Я переживала долго. После её смерти во мне осталась пустота, которую я тщетно пыталась заполнить — снова книгами, одиночеством и молчаливыми диалогами с самой собой. Никого из нашей общей с Инкой... ну скажем так, «похуистской шайки» я к себе больше не подпускала. Не могла.
У Шабуниных, которые жили в по-настоящему роскошном, для Нахаловки, сталинском шестиэтажном доме — с потолками под четыре метра и окнами на всю стену — на первом этаже был рыбный магазин. Туда часто ходила моя няня Любтя. И брала меня с собой.
В отделе консерв стоял за прилавком долговязый, немолодой продавец с удивительно добрыми и красивыми глазами. Звали его дядя Лёша. Мне тогда казалось — он был трезв только в рабочие дни. Вряд ли бы его держали на таком месте — с дефицитом и строгим учётом — если бы было иначе.
Жил он недалеко от нас — в доме, который все вокруг называли «домом Трикотажного комбината». Дом был не простой. Многоэтажный, с просторными квартирами. Там жили в основном люди из руководства самого комбината. Поговаривали, что и семьи работников КГБ — тоже. Дом держался особняком: парадные с плиткой, как в санатории, почтовые ящики — под ключами. Воздух там был другой — как будто всё пропитано аккуратным, осторожным благополучием и недосказанностью.
По воскресеньям он часто попадался нам навстречу в весёлом, чуть расхлябанном состоянии. Кто-то рассказал Любте его историю, и она, пересыпая речь украинскими словечками, передала её нам.

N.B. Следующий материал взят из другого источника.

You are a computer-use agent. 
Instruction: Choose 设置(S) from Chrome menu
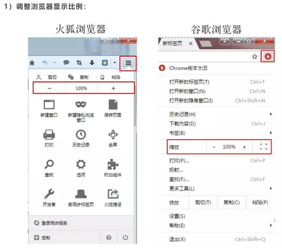[x=177, y=216]
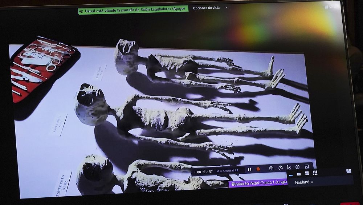This screenshot has width=363, height=205.
Task: Click the Vista button at top right
Action: [x=331, y=7]
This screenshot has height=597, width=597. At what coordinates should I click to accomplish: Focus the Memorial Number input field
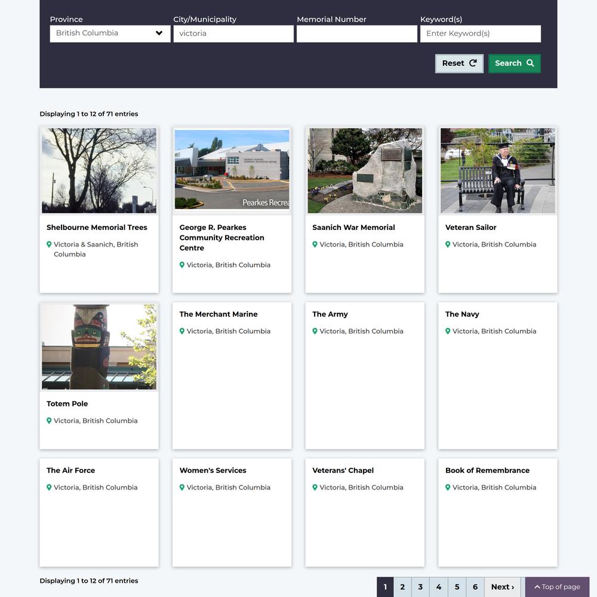click(357, 33)
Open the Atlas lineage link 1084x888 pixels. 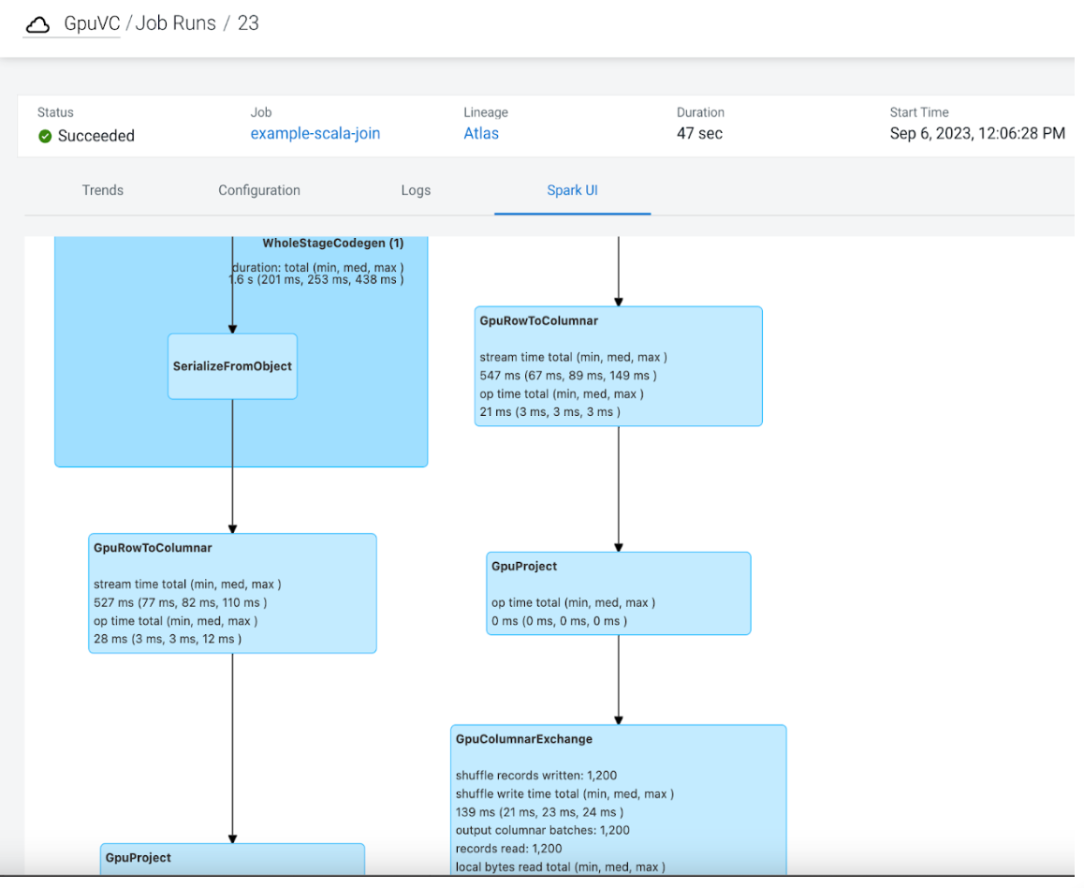click(x=481, y=134)
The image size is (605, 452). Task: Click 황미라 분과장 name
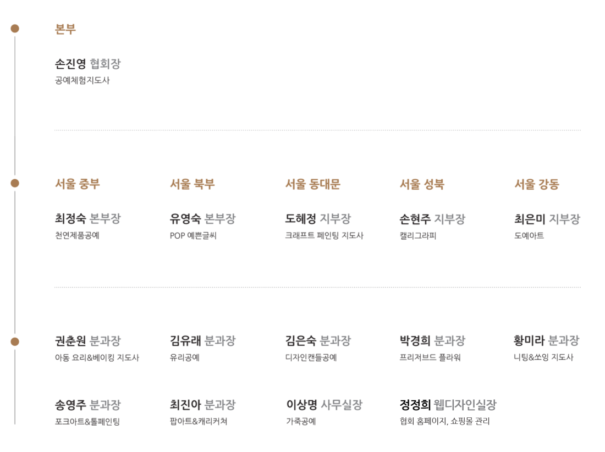546,340
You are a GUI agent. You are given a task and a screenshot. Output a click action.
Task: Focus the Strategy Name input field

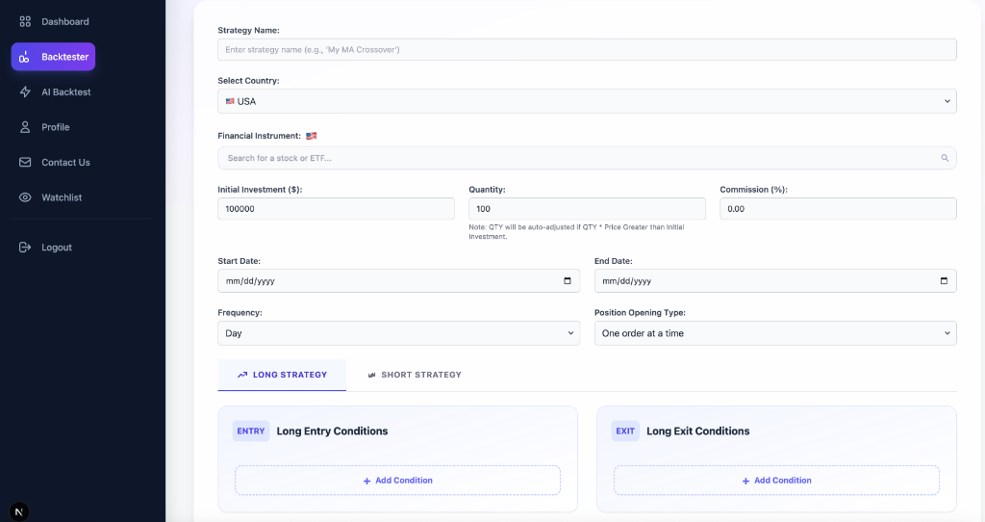(587, 49)
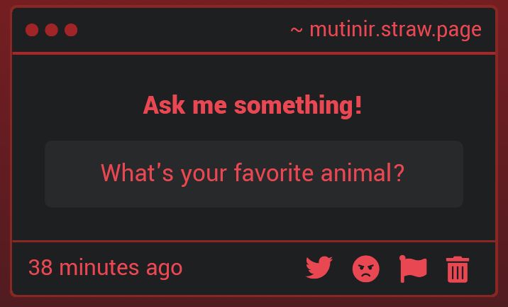
Task: Click the rightmost of the three red dots
Action: pos(71,30)
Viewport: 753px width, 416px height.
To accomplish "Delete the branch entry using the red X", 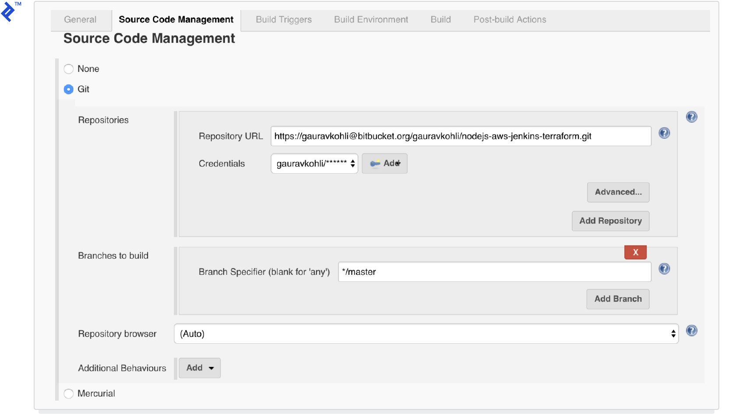I will 635,252.
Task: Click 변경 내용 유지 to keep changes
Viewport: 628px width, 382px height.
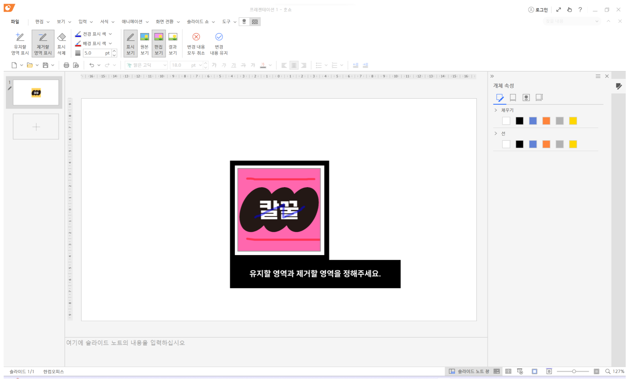Action: 219,43
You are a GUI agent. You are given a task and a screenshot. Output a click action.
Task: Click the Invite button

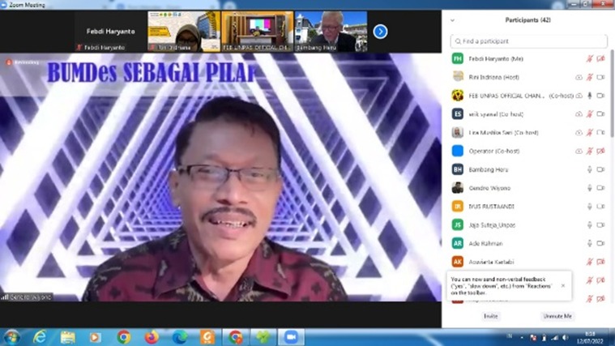(x=491, y=316)
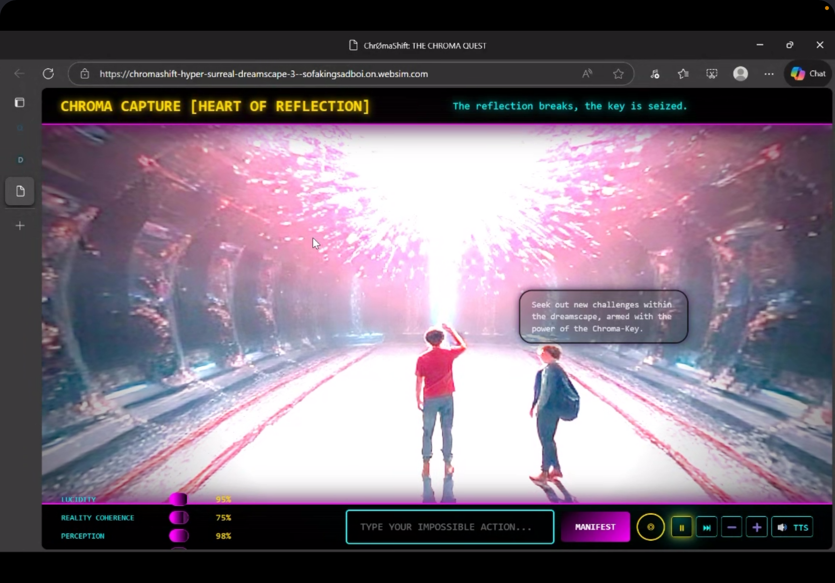Reload the page with refresh icon

(x=48, y=74)
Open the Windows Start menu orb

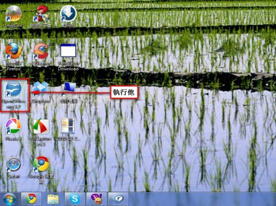coord(9,199)
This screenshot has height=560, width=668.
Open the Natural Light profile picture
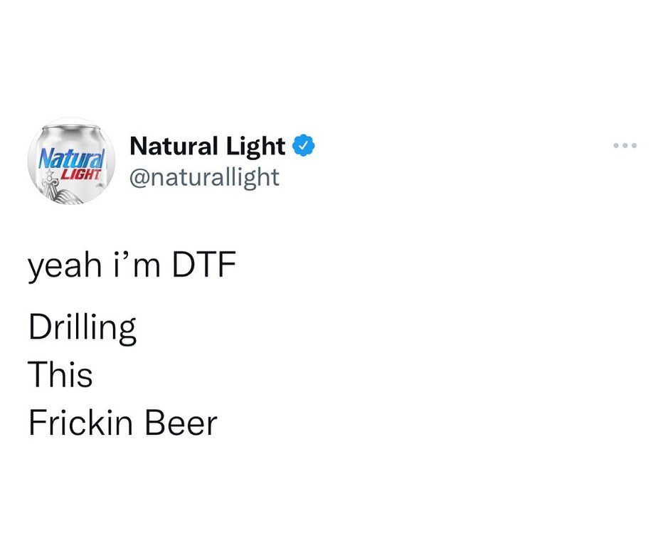(x=72, y=162)
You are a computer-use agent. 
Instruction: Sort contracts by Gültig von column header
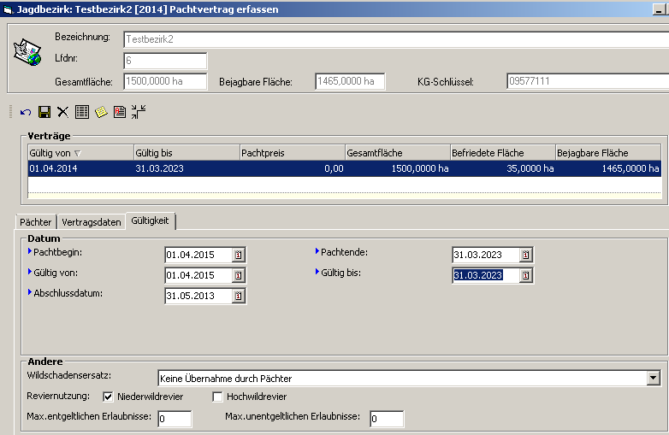coord(79,152)
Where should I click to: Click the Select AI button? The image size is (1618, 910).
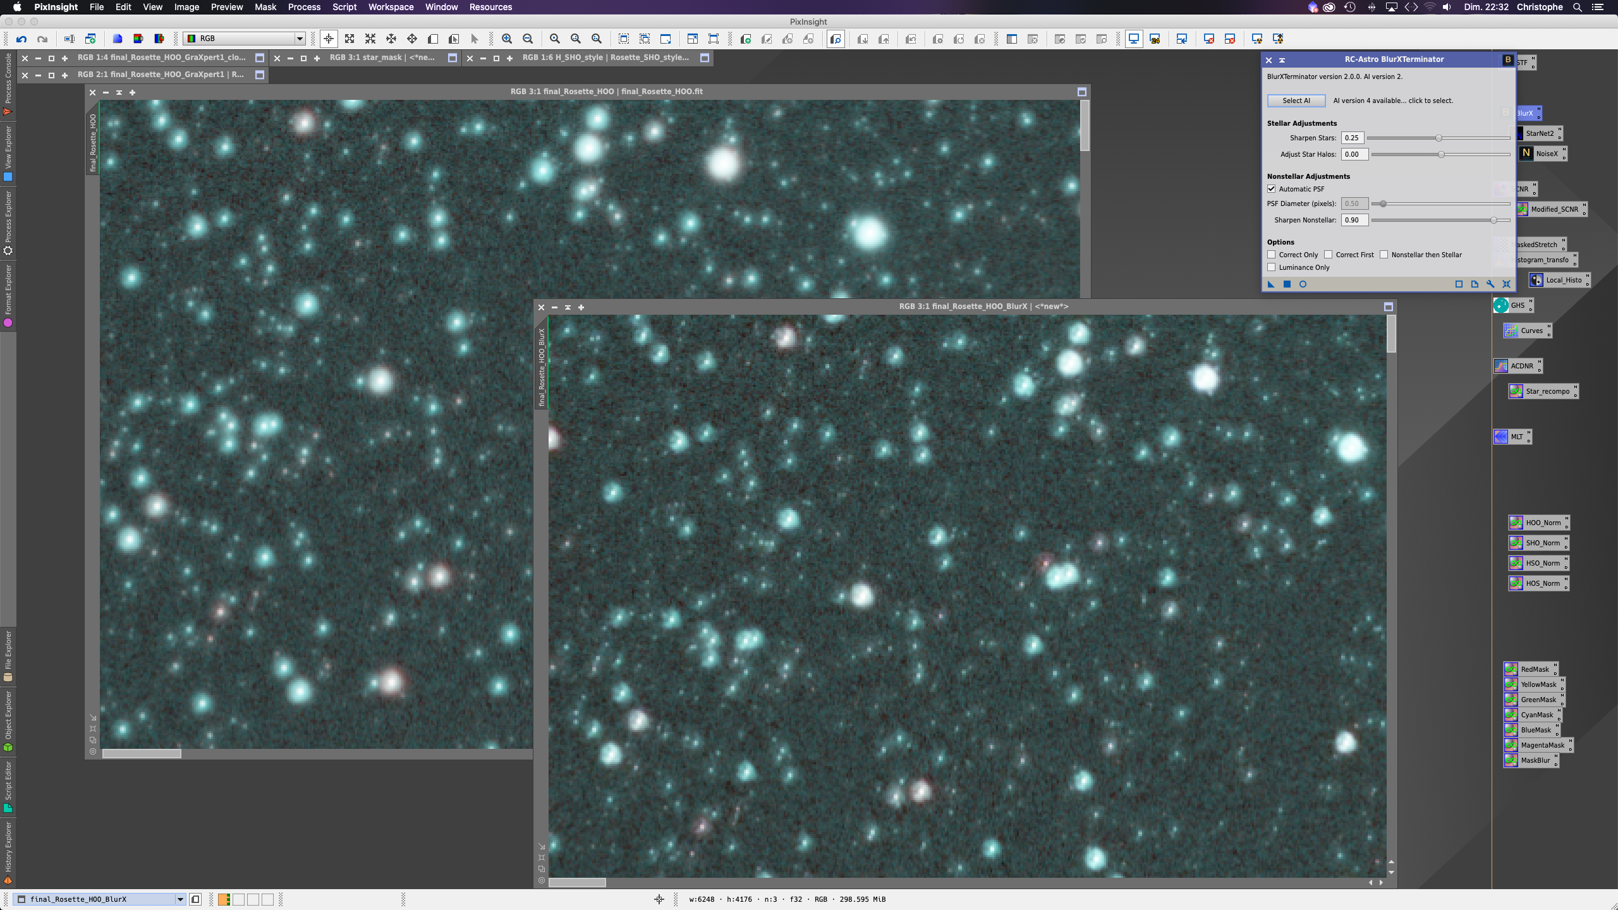(1296, 100)
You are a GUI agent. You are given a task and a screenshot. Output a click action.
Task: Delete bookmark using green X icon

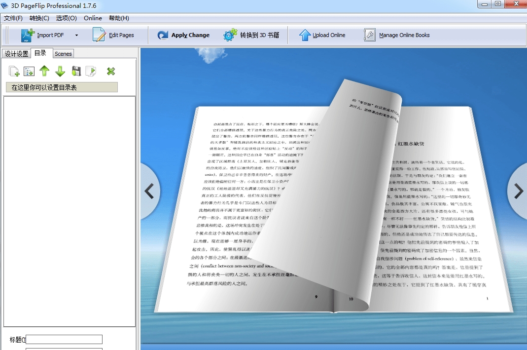[x=110, y=71]
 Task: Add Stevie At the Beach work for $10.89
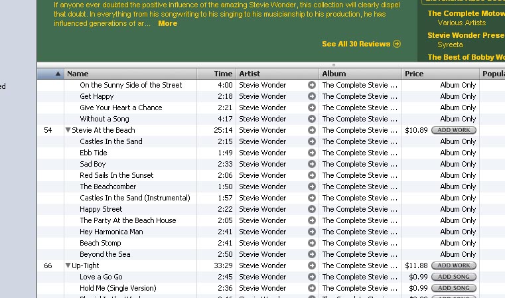[453, 130]
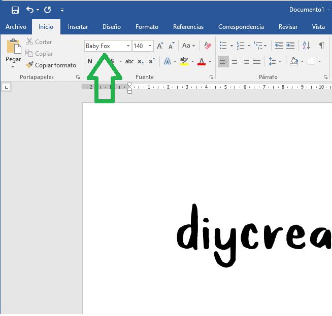Viewport: 332px width, 316px height.
Task: Open the Fuente dialog launcher
Action: [x=211, y=77]
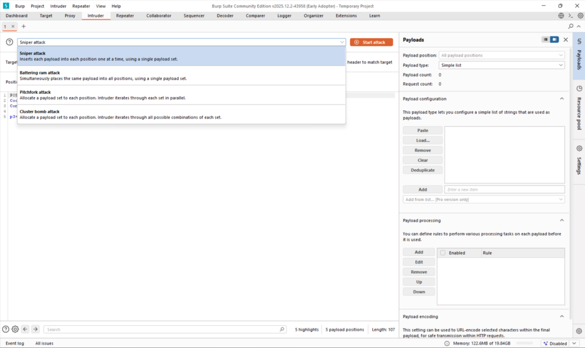Click the globe browser icon in the top bar
The width and height of the screenshot is (585, 348).
(560, 15)
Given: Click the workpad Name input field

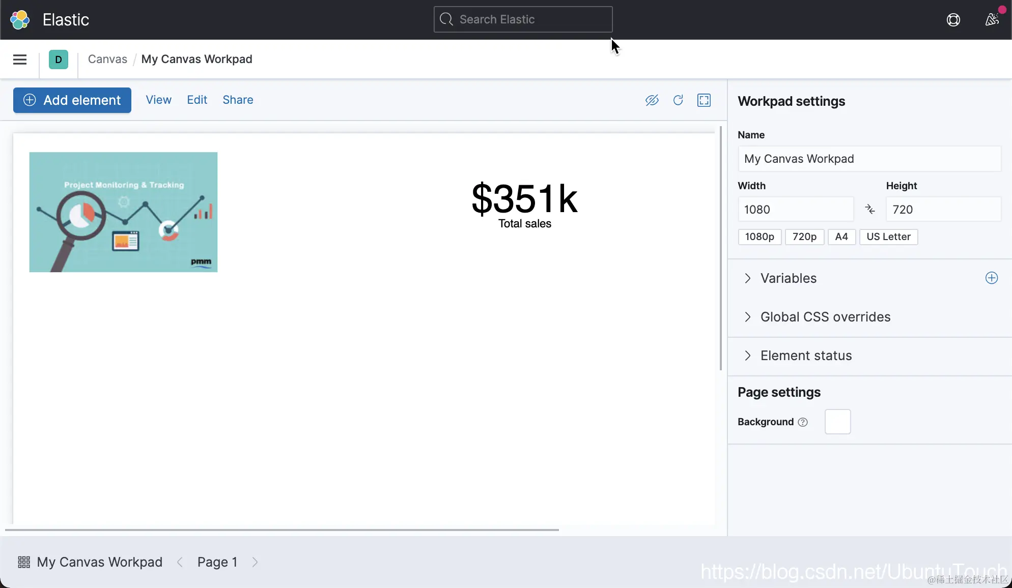Looking at the screenshot, I should (x=868, y=159).
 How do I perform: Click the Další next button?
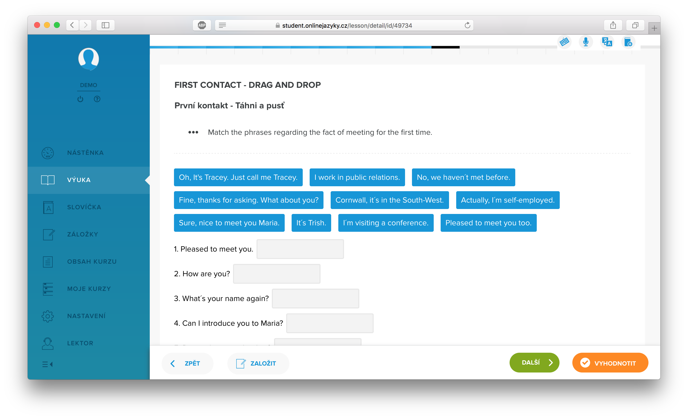(x=534, y=363)
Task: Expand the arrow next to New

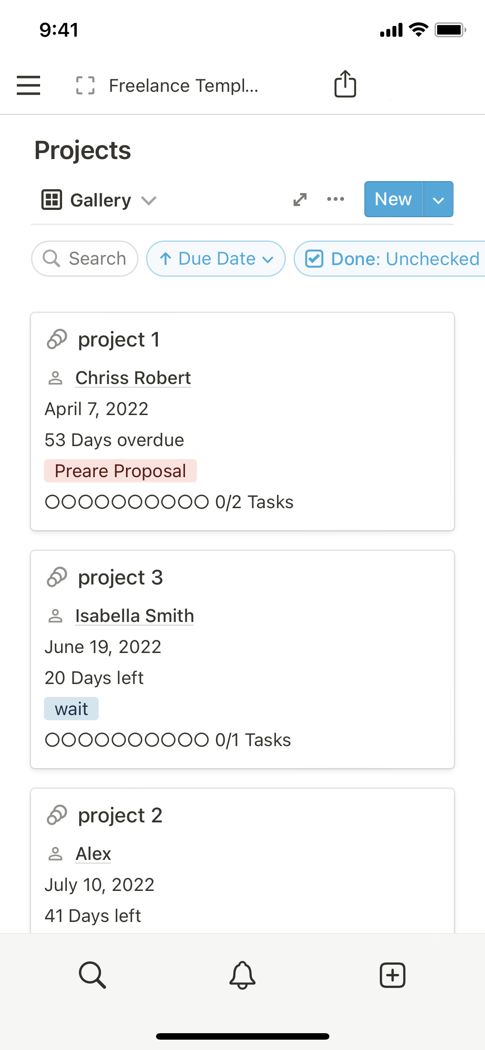Action: (x=438, y=200)
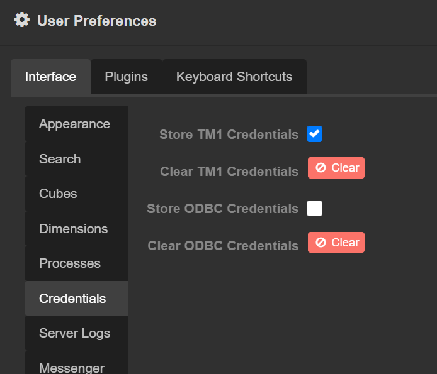
Task: Disable the Store TM1 Credentials checkbox
Action: (314, 134)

Вплоть до 1952 года дядя Лёша с женой жил в Ленинграде на улице Жуковского. Дочь Света родилась в пятидесятом. Красавицу-жену арестовали по делу «врачей» и расстреляли. Дядю Лёшу спасли — кто-то посоветовал срочно забрать дочку и уехать как можно дальше.
Из Ленинграда он перебрался в Гомель — родственники жены дали адрес надёжных людей, тех, кто могли бы приютить. Там ему выделили небольшой сарайчик в саду, где складывали старую рухлядь.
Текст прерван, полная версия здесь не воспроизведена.